In order to see Contagion comfortably, I chose a late, late showtime: 10:55, the last showtime at the Tanforan 20. From what I'd read about the effectiveness of Steven Soderbergh's new thriller, I wanted at least a few rows of seats between me and the next moviegoer. There were only 8 or so in the auditorium, and nobody was coughing. (but there was, as there always seems to be in late-night movie screenings these days, a couple dragging their toddler-aged kid along.)
Contagion is a very good, very scary film. Soderbergh calls it a horror film, evading the "thriller" tag, and he has a good point. Good horror plays on primal fears-- remember that grotty dude hacking away without covering his mouth at Starbucks last week? Sure you do. That, coupled with the always-unsettling glimpse of the thin veneer of society peeling away at the epidemic's later stages, creates feelings of rising unease as the film progresses. And as it uses Soderburgh's signature multiple-storyline style, you're never quite sure which of the Oscar-caliber ensemble is going to bite the dust next.
Later in the film there are plenty of scenes of National Guard troops in digital camouflage and Hum-Vees keeping roadblocks. This aspect calls back to the discussion about Torchwood: Miracle Day, which covers remarkably similar ground concerning profound social disruption. But here's the thing: the high-concept sci-fi idea of everyone on earth inexplicably granted life everlasting is sort of fun to think about, but the hard-science idea of an unstoppable virus wiping out millions is not only depressing and scary to ponder, less than 100 years ago something very similar actually happened.
Aside from the micron-sized and therefore un-telegenic virus, there's a human villain in this piece: Alan Krumweide (Jude Law), a crummy, weedy fellow who sows fear and misinformation and false hope in alternative medicine cures through his blog. In a film that focuses on the selfless efforts of government scientist to save lives (a la Outbreak and The Andromeda Strain) he represents the conspiracy nuts, the anti-vaccine moms-- the whole, weird anti-science know-nothing movement that seems to depressingly be steadily gaining traction in larger society.
And why shouldn't establishment Hollywood view the Internet in the worst possible light? As far as the studios are concerned, it's a disease.

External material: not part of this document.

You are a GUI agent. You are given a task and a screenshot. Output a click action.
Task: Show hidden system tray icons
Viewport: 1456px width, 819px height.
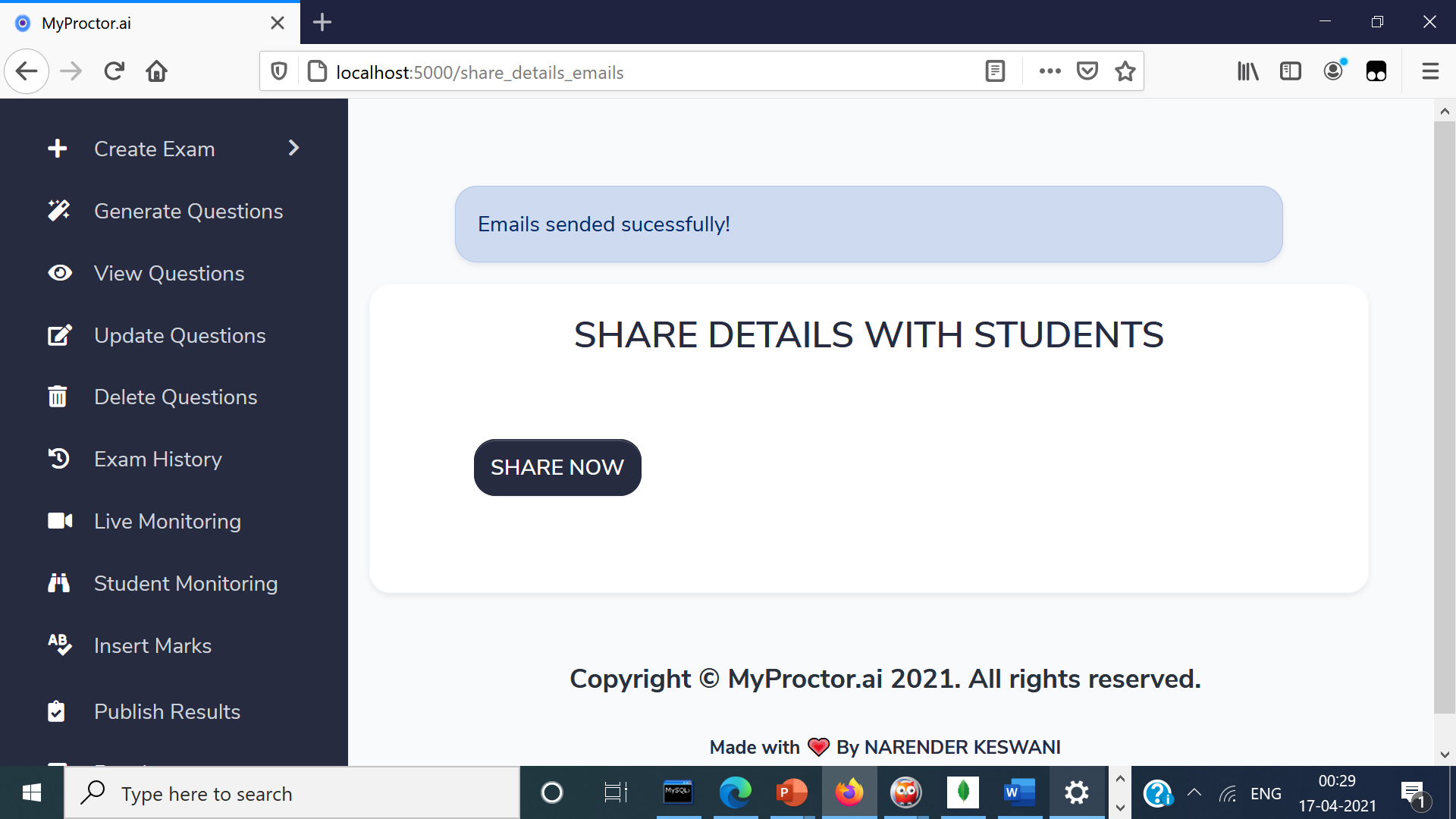(1194, 793)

I think such negative depictions of internet culture in major movies are a sign of Hollywood's immune system going into overdrive. Even now, there is little the internet and social networking can do to help studios sell tickets: viral hits like Paranormal Activity and The Blair Witch Project are so rare they've become cautionary tales (as in: never mention either of them when you're pitching a script). In realpolitik, internet film marketing is just another money-suck for which studios are obliged to staff buildings full of web designers and marketers to create feckless web presences for their movies.
The internet has come to represent nothing less than a full attack on Hollywood, a galloping infection that attacks both control of product and the bottom line. The studio buys a script, and they have to make sure it doesn't get uploaded somewhere. Greenlight, and there are even more potential leaks. Outright piracy begins generally at the first pre-screenings right through general release, eating away box-office as effectively as a blood-borne parasite eats red blood cells. As whole films fall into bit-torrent oblivion, snippets of their films get cut out and put on YouTube or Daily Motion and there's little to be done about that either. Finally, even the home video market and it's tidy widget-style sales model is being sapped by streaming services, offering the same film for a fraction of the cost of a DVD or BluRay version.
Once upon a time, internet culture as depicted by Hollywood was a rich source of pseudo-high-tech, blatantly unbelievable tropes: "I'll have to hack their IP with a custom-written worm to access their triple-encrypted password. And… there it is!" Remember Hackers (1995) with Angeline Jolie as "Acid Burn" and Jonny Lee Miller as "Crash Override?" Hoo-boy. But that was then: the era of that sort of fun-loving naivete is over.